Your Hometown Checkup: Managing Concussions | Hometown Review


RICHLAND, Washington- Concussions are common; even more if you practice a contact sport. Student-athletes and their families need to know the symptoms of concussions and what to do if they suspect one.

Symptoms of a concussion

  • The dazed look

  • Scared of heights

  • Unable to remember events directly before and after the injury

  • Confusion, slow motion

  • Bothered by light/noise

  • Nausea Vomiting

According to the CDC, the concussed person may complain of ringing in the ears, a headache, or pressure in the head. Symptoms may appear immediately or be delayed, appearing days later.

Treating a concussion

If you suspect a concussion, go to the emergency room immediately.

After someone hits his head, he must not fall asleep. Even if you are tired, stay awake.

Treating a concussion is different today than it was in the past, according to sports medicine physician Dr. William West. Previously, it was common to treat a concussion with prolonged brain rest and minimal stimulation. Now, that’s similar to recovering any other muscle; strength is rebuilt.

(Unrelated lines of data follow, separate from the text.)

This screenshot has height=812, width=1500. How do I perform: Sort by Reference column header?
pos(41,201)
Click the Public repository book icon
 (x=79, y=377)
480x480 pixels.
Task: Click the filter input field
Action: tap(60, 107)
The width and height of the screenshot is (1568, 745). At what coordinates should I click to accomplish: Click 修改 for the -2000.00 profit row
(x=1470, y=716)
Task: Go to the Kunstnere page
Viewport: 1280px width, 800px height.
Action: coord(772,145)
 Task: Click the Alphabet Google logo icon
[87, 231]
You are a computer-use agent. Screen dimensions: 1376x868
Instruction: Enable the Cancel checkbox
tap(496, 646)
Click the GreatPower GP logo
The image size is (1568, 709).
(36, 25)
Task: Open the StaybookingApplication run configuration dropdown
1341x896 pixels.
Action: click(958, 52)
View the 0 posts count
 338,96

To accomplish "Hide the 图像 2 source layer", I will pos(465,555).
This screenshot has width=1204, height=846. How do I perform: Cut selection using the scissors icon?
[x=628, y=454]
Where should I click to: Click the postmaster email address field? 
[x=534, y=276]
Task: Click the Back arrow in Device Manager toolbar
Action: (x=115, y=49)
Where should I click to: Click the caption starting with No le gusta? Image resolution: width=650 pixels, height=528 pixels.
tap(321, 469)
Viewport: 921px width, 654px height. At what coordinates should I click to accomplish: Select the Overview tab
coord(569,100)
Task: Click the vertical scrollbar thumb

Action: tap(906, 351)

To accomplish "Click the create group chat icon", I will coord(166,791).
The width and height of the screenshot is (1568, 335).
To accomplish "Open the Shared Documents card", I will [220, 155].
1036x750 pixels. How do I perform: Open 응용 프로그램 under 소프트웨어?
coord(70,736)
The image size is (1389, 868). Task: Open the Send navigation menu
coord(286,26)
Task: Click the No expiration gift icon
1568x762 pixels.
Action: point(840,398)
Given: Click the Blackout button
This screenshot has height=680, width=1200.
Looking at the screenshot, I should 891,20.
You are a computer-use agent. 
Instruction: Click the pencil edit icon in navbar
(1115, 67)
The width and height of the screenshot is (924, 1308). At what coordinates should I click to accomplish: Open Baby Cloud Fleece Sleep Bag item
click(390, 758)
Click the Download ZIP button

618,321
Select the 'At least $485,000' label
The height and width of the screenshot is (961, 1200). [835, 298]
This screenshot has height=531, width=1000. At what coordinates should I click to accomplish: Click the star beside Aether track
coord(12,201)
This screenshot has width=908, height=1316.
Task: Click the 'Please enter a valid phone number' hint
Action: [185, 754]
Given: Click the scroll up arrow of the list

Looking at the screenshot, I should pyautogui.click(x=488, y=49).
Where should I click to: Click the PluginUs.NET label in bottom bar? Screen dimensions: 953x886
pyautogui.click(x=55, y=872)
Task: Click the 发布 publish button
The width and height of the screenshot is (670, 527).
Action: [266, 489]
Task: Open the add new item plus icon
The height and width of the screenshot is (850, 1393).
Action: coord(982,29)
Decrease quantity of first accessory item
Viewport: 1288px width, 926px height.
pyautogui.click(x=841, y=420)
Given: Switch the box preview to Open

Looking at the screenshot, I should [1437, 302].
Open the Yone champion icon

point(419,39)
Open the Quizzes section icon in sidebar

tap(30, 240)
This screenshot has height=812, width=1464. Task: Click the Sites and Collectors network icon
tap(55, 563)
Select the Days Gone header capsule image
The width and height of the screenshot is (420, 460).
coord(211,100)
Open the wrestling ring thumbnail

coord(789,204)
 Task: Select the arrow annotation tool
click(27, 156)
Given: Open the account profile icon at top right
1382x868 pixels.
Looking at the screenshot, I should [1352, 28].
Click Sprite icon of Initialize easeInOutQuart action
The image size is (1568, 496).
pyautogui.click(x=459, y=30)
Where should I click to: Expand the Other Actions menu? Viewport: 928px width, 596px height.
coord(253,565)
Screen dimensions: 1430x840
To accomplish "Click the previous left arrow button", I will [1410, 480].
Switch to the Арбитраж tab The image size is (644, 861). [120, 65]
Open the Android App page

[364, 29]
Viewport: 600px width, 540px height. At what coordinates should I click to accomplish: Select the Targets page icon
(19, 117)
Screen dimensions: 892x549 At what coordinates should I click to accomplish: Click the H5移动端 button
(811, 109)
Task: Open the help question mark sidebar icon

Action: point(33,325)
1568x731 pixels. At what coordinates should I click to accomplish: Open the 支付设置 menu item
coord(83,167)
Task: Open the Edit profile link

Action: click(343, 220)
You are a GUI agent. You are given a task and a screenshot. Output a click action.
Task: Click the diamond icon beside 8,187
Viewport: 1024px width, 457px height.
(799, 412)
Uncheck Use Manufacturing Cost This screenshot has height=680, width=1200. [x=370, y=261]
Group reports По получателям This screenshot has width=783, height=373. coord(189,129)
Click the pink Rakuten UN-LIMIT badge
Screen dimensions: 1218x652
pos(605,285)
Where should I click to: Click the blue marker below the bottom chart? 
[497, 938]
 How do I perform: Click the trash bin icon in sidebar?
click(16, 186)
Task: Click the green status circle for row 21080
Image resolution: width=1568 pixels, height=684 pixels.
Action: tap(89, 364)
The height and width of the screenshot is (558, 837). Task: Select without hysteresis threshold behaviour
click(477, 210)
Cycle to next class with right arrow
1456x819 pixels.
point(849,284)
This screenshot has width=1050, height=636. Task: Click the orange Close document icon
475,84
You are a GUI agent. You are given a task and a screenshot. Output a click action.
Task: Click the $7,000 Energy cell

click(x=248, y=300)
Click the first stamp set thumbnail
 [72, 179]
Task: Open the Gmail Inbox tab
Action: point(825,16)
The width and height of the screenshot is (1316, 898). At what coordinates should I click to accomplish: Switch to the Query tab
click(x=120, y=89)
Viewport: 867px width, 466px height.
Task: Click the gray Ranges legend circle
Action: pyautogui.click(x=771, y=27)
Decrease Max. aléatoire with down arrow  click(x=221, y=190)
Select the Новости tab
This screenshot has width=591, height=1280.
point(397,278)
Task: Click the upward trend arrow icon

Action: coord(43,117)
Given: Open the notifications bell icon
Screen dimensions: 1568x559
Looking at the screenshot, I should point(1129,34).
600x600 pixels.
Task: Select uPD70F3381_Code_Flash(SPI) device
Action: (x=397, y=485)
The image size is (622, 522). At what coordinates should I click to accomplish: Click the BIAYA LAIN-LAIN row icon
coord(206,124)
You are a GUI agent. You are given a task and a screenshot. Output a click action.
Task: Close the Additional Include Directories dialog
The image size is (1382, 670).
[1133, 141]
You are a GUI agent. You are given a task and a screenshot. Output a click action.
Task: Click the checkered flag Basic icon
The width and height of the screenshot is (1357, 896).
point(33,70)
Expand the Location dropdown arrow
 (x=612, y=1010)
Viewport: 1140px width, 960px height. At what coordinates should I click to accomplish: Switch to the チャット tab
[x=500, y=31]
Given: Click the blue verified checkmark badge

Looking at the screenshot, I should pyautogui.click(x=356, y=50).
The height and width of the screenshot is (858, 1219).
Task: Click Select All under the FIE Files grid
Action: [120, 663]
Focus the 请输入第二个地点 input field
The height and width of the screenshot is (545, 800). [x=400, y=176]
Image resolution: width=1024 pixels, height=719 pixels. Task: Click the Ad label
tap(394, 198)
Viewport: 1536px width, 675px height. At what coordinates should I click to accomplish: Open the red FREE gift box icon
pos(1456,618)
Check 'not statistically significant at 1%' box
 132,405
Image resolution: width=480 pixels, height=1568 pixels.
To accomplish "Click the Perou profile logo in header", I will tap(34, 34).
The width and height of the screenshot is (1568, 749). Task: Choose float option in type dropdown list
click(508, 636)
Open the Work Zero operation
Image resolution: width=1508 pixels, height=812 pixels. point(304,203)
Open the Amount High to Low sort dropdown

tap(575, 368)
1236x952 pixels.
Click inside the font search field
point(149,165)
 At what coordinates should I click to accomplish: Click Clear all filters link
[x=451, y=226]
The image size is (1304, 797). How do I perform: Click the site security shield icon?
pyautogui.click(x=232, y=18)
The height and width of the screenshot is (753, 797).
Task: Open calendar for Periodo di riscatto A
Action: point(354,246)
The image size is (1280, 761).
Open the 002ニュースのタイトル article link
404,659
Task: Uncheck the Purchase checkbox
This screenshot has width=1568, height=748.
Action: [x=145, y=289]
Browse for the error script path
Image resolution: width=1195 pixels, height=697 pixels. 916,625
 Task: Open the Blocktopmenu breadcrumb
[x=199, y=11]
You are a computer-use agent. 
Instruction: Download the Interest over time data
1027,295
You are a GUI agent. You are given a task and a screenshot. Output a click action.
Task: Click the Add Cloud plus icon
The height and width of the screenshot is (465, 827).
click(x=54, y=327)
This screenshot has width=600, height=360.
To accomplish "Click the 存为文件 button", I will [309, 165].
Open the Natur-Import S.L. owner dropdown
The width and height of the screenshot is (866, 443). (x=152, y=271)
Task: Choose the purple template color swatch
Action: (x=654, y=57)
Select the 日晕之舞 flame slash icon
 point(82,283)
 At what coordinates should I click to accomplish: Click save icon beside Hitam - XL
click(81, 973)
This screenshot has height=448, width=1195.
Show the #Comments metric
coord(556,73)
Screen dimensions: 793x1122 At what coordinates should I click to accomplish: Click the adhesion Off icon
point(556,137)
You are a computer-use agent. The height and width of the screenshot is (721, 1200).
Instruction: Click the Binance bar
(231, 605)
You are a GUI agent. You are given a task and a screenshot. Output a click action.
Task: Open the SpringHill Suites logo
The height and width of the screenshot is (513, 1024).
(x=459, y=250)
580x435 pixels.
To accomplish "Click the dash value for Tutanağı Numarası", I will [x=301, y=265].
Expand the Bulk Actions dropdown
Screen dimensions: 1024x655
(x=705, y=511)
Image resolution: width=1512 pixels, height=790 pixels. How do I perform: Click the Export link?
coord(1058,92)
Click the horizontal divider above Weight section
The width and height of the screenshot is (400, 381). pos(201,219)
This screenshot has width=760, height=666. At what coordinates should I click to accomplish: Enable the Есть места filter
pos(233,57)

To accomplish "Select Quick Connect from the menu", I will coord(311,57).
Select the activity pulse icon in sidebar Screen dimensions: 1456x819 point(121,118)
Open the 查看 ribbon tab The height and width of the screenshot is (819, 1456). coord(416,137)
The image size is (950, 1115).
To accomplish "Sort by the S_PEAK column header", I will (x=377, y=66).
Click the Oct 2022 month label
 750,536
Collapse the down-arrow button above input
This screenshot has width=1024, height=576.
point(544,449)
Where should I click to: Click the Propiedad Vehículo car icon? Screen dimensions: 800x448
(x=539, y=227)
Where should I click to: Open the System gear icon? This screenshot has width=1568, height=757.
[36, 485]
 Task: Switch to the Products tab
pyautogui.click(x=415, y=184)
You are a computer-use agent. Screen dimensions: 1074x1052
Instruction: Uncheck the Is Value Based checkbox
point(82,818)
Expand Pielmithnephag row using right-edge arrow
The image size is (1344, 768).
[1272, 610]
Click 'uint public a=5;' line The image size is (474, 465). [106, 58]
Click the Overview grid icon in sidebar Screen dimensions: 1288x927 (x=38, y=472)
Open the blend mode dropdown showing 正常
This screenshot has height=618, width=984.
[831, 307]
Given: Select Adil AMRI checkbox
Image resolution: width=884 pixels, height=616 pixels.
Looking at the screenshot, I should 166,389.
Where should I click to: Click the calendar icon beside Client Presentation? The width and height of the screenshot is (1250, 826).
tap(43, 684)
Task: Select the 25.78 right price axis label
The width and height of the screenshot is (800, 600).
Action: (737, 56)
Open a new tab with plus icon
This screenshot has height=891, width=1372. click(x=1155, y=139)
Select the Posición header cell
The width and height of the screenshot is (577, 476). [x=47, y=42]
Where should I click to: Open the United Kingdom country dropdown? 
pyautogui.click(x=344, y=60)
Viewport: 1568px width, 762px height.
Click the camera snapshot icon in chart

“Over time we’ve learned that it’s the opposite of helpful, it actually delays healing,” Dr. West said. “Now we want them to be active, we have a step-by-step program to help them get back to learning and their sport in a grated way that helps the brain recover, basically like physical therapy.”

Student athletes

It is important for student-athletes to know that they should tell their coach or another adult if they have been hit in the head or think they may have a concussion. Although the treatment is different, It’s still very important to stay away from vigorous activities, such as playing sports, while symptoms of a concussion are present, according to the Mayo Clinic.

West said many of his patients come for head injuries from football, soccer and hockey.